Records from a dataset:
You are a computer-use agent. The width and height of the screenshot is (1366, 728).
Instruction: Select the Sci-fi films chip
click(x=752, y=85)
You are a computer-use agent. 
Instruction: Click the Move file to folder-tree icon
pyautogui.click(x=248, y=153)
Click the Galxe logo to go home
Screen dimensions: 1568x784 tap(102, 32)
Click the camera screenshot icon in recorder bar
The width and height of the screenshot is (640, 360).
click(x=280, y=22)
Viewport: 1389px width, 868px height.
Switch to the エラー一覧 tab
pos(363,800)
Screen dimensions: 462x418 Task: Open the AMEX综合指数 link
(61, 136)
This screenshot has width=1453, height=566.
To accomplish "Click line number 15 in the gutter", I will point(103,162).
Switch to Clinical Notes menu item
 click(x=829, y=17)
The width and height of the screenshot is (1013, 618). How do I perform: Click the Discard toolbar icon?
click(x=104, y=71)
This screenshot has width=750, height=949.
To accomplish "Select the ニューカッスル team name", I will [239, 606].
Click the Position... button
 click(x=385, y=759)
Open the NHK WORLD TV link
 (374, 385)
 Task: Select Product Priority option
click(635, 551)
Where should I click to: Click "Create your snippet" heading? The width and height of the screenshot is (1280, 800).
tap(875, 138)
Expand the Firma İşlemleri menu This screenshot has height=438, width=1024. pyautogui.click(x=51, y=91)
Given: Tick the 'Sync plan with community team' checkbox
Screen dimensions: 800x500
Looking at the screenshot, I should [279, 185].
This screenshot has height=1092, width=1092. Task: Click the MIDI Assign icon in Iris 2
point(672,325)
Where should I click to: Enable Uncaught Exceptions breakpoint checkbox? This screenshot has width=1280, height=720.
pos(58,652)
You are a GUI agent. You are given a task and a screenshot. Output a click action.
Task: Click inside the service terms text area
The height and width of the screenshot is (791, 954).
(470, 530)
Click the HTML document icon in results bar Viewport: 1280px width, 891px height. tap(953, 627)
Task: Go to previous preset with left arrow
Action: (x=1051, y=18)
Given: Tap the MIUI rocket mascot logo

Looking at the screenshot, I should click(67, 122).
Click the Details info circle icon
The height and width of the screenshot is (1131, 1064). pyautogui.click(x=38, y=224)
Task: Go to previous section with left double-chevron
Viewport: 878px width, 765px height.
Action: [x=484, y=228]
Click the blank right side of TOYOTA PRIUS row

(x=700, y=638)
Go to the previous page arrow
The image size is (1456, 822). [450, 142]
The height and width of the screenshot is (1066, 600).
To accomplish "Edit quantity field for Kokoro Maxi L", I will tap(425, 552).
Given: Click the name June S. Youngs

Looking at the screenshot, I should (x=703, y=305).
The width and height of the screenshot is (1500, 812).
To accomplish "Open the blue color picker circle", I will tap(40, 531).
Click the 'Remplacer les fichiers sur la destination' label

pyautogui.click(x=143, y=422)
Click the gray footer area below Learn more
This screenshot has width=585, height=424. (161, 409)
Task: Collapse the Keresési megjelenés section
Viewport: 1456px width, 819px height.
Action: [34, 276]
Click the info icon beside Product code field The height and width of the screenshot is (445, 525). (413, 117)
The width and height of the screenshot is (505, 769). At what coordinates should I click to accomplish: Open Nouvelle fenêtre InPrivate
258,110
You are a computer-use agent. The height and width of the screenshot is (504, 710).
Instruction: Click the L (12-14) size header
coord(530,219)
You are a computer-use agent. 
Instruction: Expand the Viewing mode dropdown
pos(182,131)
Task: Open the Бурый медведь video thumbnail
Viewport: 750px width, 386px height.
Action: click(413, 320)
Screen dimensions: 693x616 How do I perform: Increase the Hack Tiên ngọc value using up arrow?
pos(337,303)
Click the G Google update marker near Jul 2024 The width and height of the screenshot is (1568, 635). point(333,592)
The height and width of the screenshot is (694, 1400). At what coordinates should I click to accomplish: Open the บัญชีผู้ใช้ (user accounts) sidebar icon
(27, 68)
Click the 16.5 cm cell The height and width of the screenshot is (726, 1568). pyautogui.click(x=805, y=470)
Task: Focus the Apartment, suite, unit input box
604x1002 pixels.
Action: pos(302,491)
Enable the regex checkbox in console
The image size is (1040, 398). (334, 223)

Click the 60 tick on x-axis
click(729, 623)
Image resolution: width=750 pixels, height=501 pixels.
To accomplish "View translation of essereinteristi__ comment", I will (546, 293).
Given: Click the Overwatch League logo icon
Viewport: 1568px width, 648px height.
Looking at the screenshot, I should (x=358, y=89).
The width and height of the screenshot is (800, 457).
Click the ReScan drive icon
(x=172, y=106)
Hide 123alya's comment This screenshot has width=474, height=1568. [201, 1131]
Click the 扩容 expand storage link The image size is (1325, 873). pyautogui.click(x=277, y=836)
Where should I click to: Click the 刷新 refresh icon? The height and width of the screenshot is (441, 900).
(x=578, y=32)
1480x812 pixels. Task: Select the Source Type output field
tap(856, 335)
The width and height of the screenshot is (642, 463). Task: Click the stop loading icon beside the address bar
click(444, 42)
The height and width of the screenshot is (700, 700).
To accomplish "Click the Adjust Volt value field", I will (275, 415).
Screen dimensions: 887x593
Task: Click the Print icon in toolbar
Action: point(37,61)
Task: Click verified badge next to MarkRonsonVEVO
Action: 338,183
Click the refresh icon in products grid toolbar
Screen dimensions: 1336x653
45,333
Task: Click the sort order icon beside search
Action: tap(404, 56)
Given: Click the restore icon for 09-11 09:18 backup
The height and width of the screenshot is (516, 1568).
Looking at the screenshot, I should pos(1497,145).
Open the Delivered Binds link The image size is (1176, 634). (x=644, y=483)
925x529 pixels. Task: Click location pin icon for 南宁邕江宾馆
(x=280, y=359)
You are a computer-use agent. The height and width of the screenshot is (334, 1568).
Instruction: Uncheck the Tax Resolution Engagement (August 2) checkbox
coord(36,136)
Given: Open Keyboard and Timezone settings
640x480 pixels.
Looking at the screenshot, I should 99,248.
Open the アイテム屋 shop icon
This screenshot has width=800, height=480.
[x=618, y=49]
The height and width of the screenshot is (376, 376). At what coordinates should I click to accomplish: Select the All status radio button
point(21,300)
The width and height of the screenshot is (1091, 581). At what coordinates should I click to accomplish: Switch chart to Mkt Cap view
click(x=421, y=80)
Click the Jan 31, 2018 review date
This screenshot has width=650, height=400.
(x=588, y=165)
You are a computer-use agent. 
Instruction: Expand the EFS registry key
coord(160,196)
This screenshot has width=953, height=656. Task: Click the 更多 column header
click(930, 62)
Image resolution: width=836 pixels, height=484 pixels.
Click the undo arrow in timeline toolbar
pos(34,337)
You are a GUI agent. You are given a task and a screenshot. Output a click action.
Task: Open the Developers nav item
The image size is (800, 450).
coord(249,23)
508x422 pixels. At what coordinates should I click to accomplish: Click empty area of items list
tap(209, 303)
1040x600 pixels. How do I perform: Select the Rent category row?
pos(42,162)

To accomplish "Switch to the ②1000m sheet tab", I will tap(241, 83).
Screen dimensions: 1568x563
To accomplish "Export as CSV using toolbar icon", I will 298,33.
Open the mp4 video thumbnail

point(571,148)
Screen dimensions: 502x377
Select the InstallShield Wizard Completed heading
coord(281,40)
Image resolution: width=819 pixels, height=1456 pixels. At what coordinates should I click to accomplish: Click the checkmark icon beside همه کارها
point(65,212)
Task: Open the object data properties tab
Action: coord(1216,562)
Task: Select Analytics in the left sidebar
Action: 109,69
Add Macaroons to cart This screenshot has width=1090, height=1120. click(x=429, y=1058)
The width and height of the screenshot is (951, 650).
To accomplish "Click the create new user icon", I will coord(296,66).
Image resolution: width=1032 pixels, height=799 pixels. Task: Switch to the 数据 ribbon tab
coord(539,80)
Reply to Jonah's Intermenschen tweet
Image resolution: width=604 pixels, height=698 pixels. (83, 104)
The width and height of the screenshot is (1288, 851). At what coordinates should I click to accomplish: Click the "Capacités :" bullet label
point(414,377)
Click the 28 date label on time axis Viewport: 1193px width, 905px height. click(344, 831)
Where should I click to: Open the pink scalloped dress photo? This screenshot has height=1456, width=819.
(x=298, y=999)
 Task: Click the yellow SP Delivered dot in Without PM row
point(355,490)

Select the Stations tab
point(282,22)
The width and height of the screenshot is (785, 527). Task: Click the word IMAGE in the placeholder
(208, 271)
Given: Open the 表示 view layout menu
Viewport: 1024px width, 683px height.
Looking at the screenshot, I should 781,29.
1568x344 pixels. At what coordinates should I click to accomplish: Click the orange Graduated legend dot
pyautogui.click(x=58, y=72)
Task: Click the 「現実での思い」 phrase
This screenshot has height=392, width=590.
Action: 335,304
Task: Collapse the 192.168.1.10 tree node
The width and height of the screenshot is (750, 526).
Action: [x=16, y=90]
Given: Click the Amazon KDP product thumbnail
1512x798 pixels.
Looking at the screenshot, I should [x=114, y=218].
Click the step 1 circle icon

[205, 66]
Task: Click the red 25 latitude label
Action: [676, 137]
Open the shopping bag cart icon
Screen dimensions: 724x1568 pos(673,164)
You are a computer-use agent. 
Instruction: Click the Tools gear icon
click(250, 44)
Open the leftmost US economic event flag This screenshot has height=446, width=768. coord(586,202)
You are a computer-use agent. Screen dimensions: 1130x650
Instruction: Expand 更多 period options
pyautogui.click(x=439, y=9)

> **WORK ITEM**
Return the lines above that include the string "team".

> **RESPONSE TO THIS EXERCISE**
To accomplish "Select the ニューカッスル team name", I will [239, 606].
Given: Tick the 'Sync plan with community team' checkbox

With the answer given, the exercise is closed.